El verdadero progreso no consiste en acercarse a cualquier meta, sino a aquellas que de verdad perfeccionan. Así, es progreso humano el de quien adquiere conocimientos o el de quien cultiva la virtud, pero no lo es el del delincuente que adquiere habilidades y obtiene información para hacer el mal. Si la meta de uno es el servicio, progresa en el ejercicio de ese mismo servicio, pero si la meta es el dinero solo progresa si ese dinero es usado para una meta más grande y buena.
Las sociedades, como las personas, pueden progresar, pero, así como las personas, pueden también retroceder en el camino o incluso tomar caminos equivocados, que no son verdadero progreso. A veces se toma como progreso de los Estados y de las naciones lo que en realidad destruye la justicia, se opone a la convivencia y hasta perjudica la misma tierra como planeta. Por otra parte, muchas propuestas llamadas “progresistas” parecen considerar al ser humano solamente en una dimensión superficial, como si el progreso consistiera en cambiar todo y abandonar todo lo que hemos recibido, para abrazar la novedad como sinónimo de bondad.
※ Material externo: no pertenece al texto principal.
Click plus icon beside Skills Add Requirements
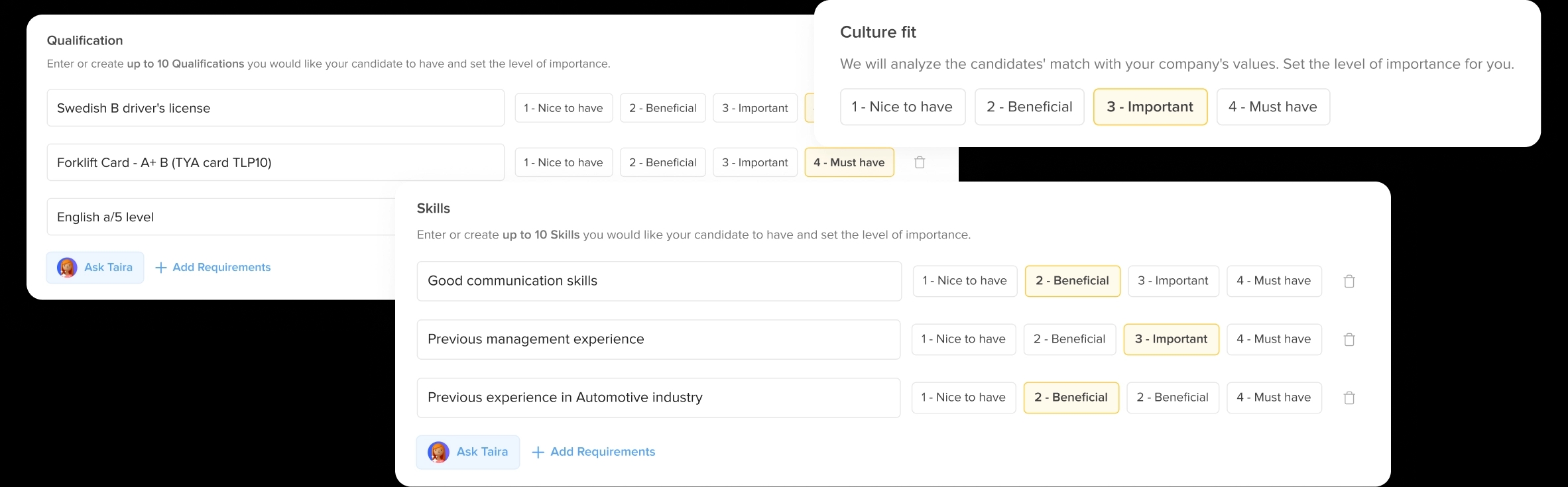The image size is (1568, 487). 538,452
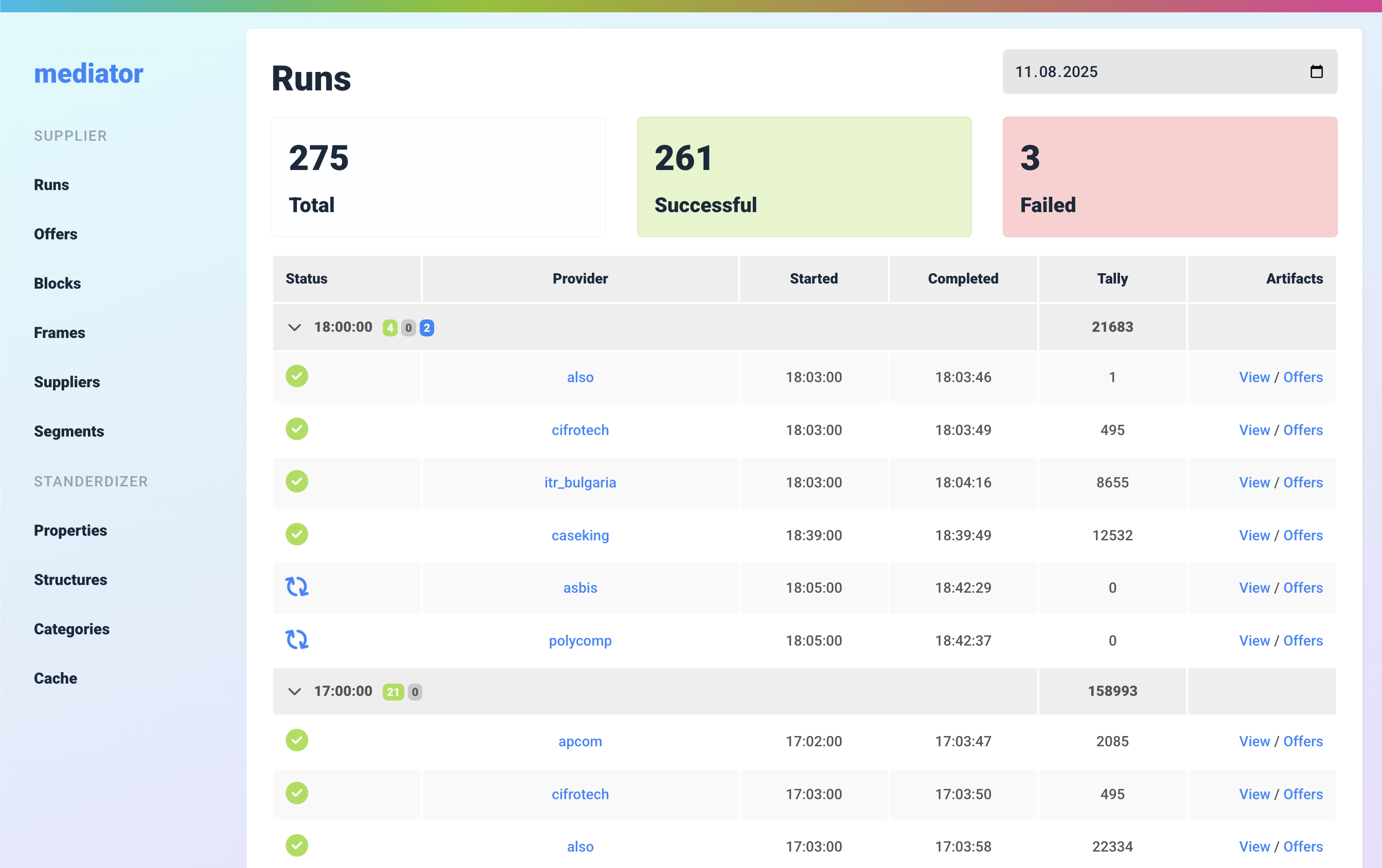View run details for caseking
Viewport: 1382px width, 868px height.
point(1255,535)
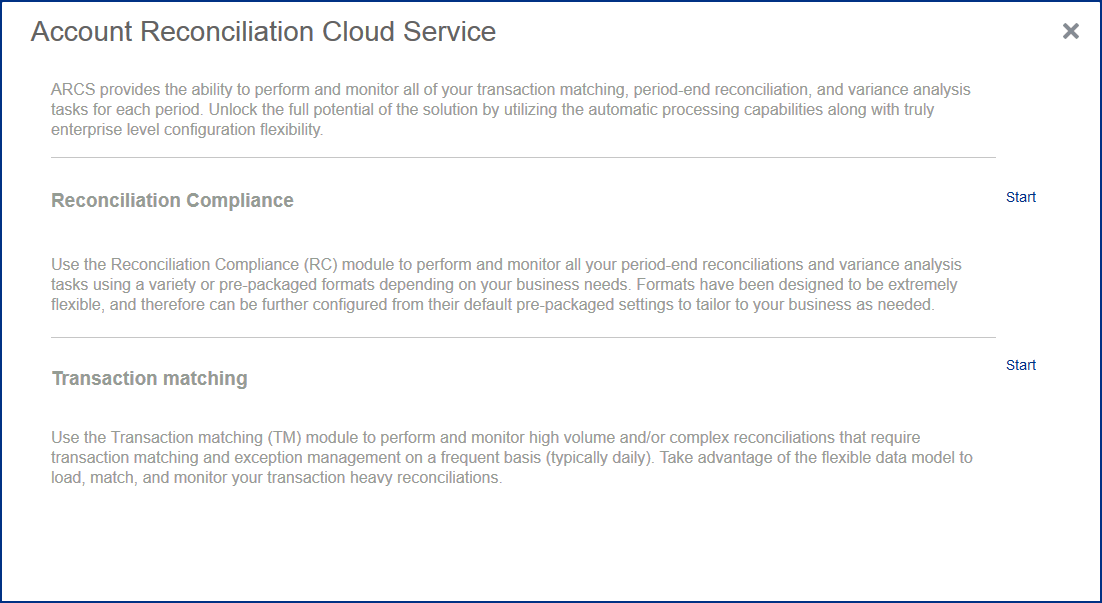Screen dimensions: 1102x603
Task: Start period-end reconciliations via Reconciliation Compliance
Action: coord(1020,197)

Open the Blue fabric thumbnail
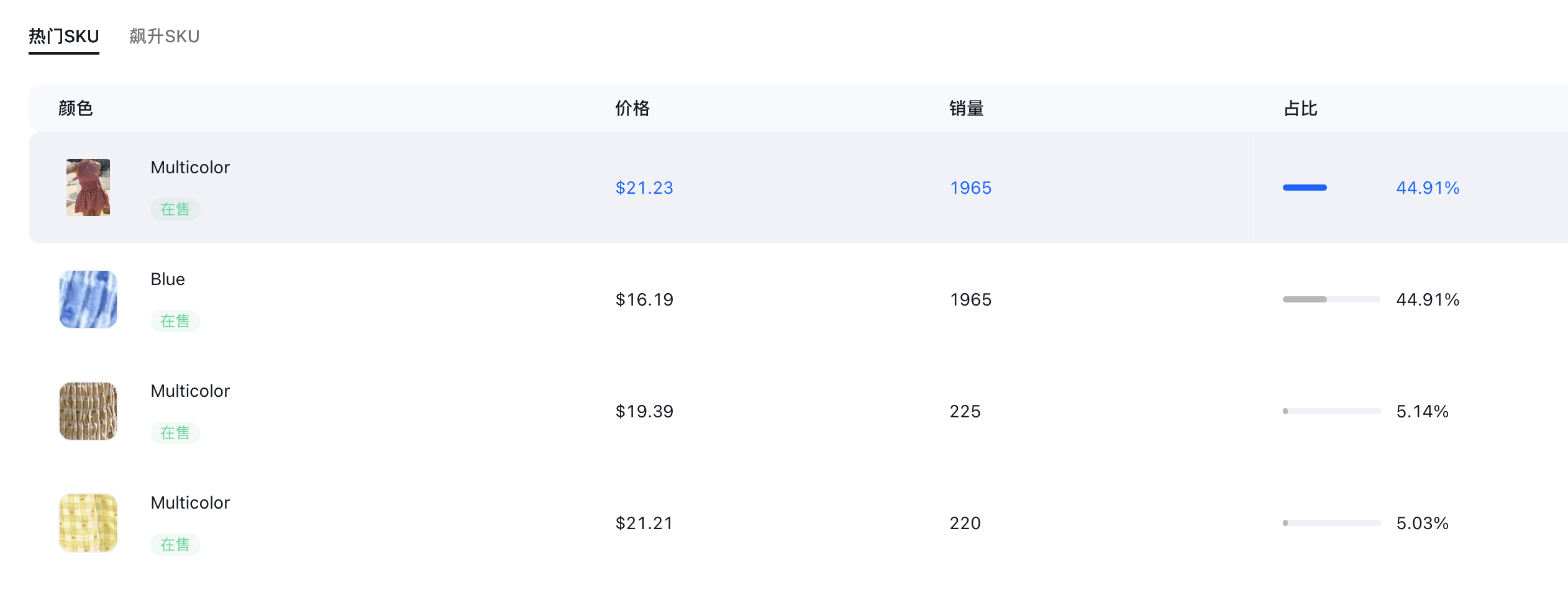88,299
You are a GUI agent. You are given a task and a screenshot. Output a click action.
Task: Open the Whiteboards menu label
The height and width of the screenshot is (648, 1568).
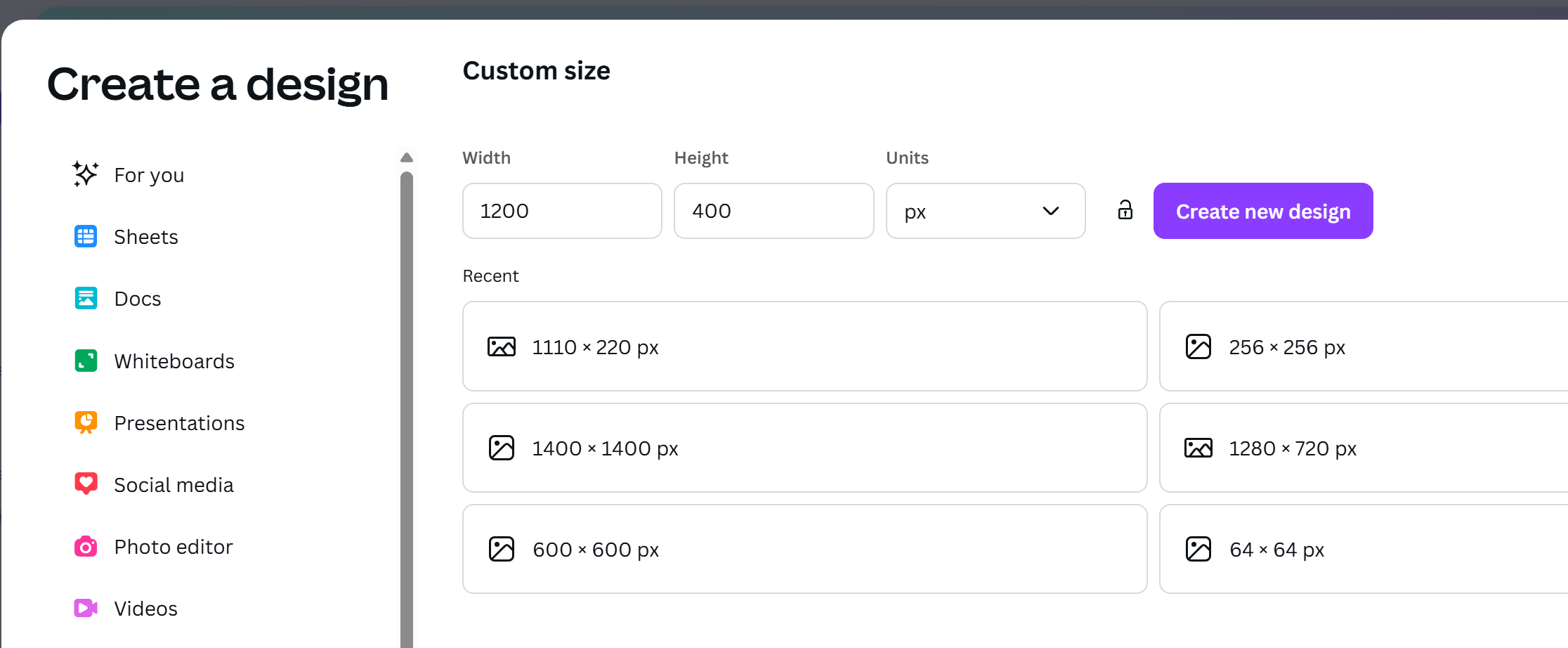click(174, 361)
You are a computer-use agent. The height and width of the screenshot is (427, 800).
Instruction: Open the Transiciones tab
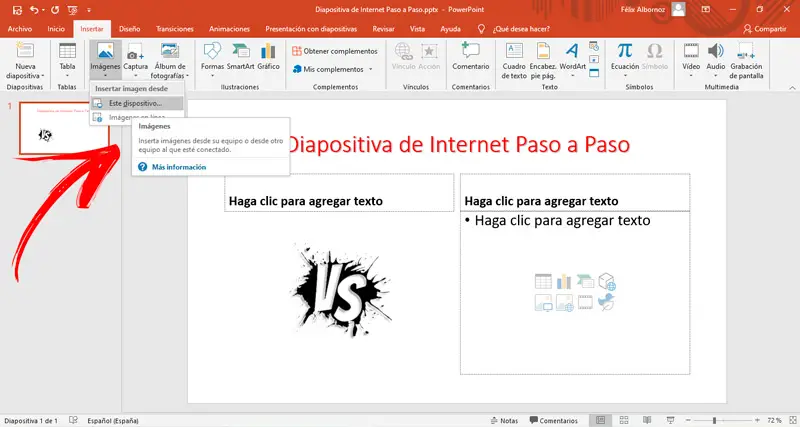(x=175, y=29)
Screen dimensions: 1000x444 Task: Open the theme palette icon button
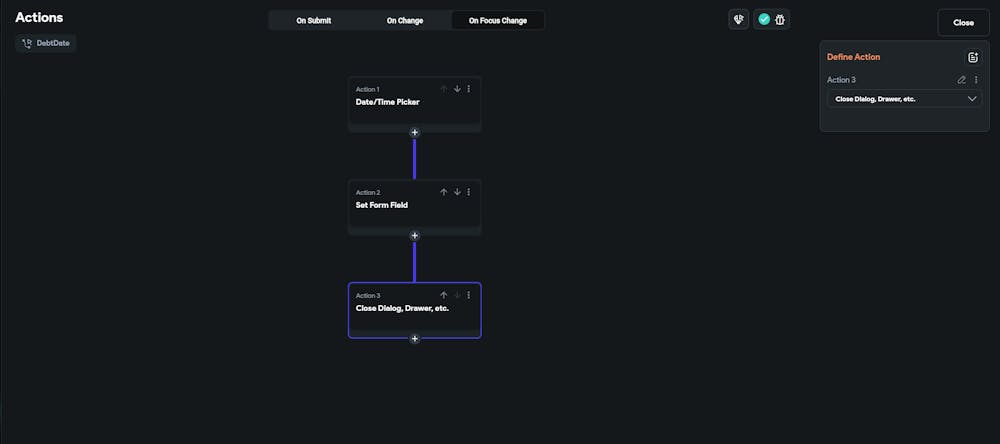click(x=738, y=19)
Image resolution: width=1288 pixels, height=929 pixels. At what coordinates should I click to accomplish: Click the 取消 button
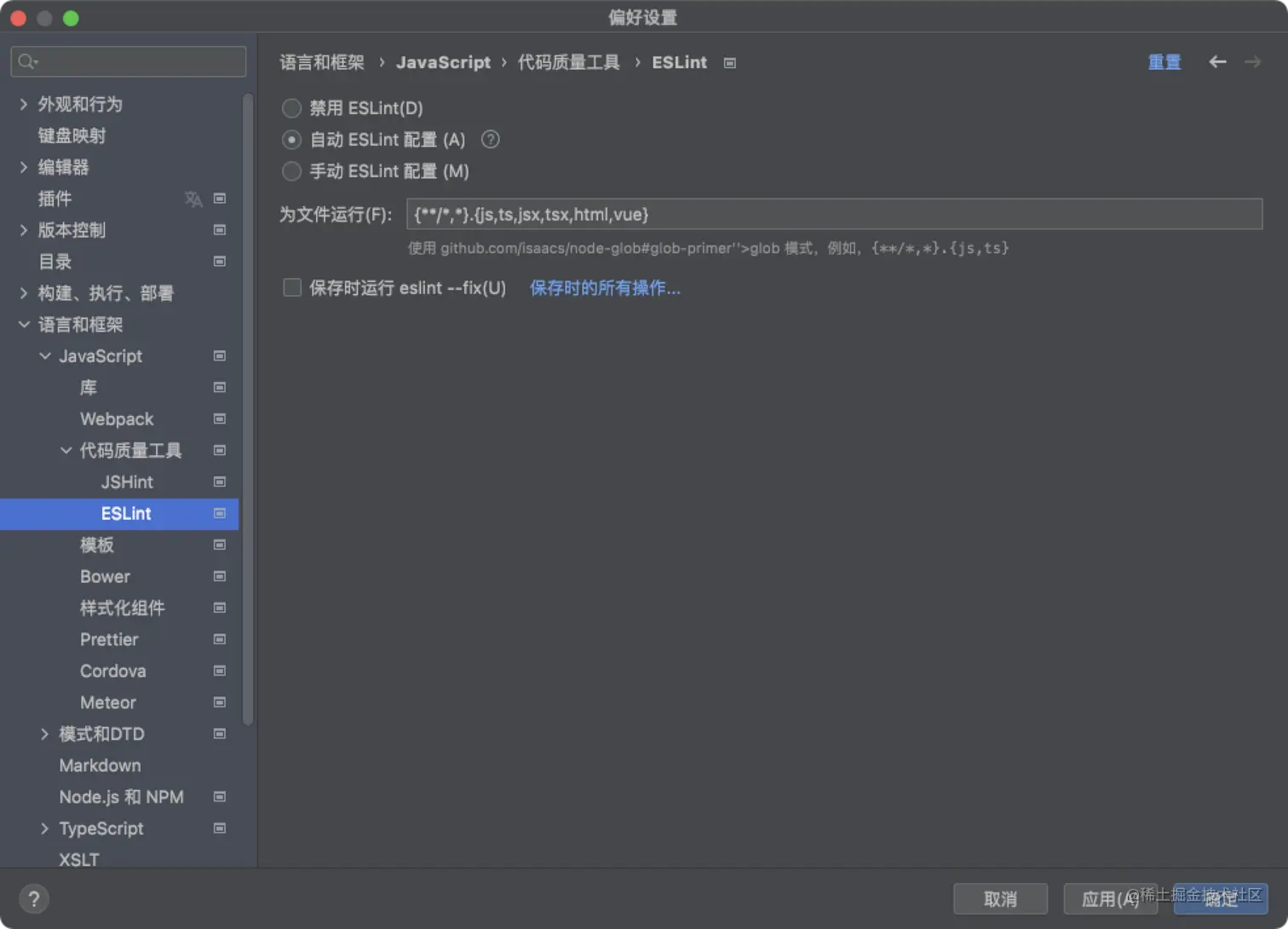pos(1000,898)
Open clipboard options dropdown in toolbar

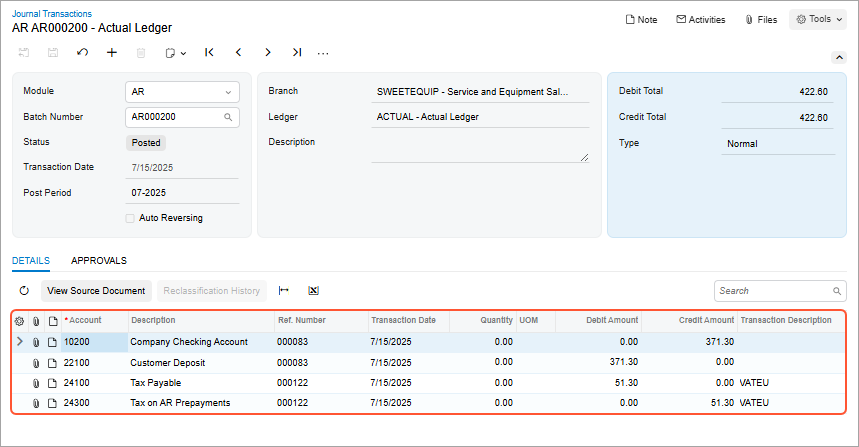click(x=176, y=52)
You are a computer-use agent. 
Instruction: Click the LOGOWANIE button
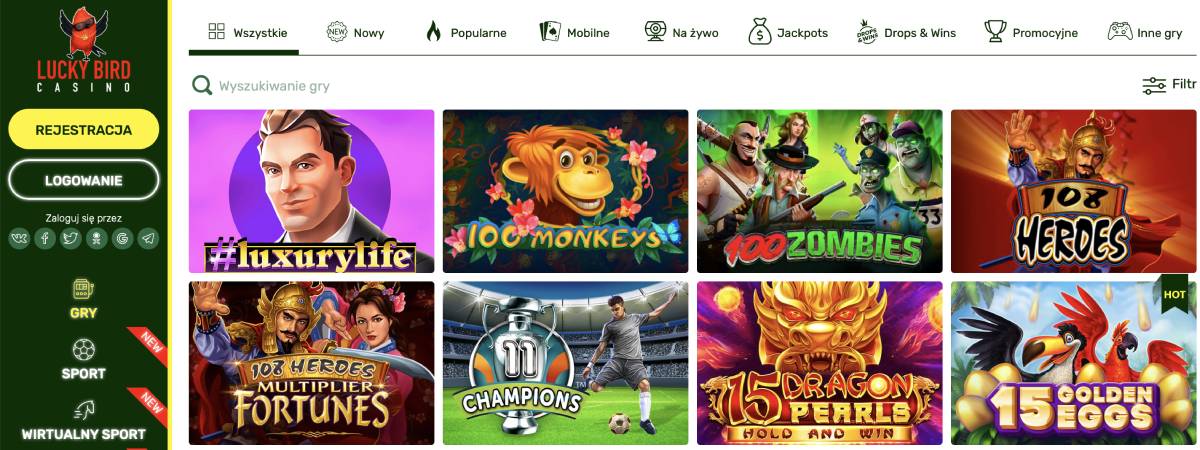point(84,181)
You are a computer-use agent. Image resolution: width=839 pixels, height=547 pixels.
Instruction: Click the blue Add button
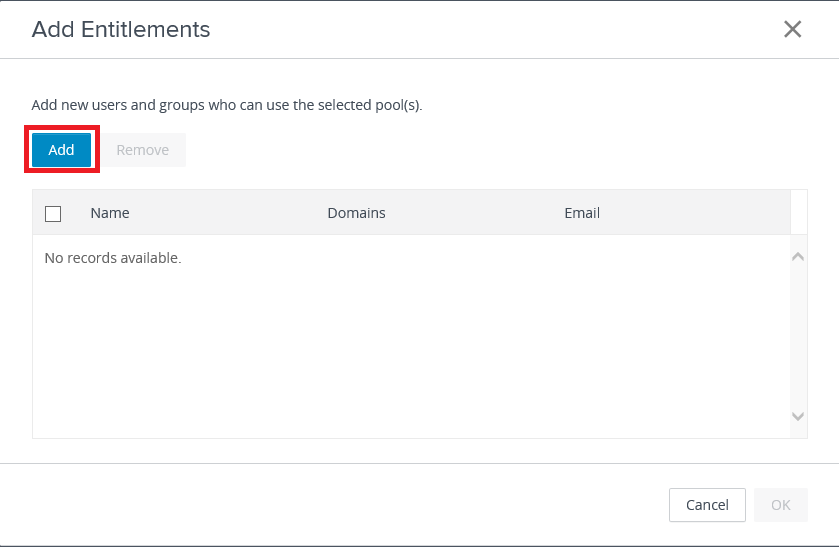click(x=61, y=150)
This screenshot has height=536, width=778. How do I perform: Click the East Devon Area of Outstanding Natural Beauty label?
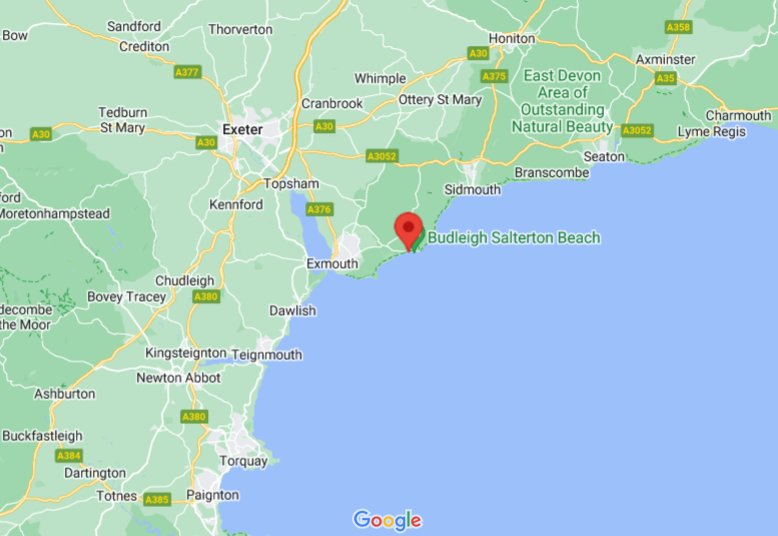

Para el progreso ciertamente se necesitan cambiar cosas, pero los cambios no se pueden plantear como si por ser cambios fueran ya buenos. Si algo debe cambiarse es para que realmente se pase del mal al bien, o de lo bueno a lo mejor. En realidad, siempre habrá algo que cambiar y algo que conservar. Ni la inmovilidad ni el cambio totales son progreso, porque ambos conducen a la muerte.
Si consideramos el tema a nivel de las personas, el caminar propio de los seres humanos pasa normalmente por decisiones voluntarias, a diferencia de los procesos físicos, químicos o biológicos. A nivel social la cosa se complica, pues convergen muchas personas y muchos factores. Precisamente, hoy es necesario que busquemos de alguna forma ser factores de incidencia para lograr que la sociedad progrese de verdad y no solamente de palabra.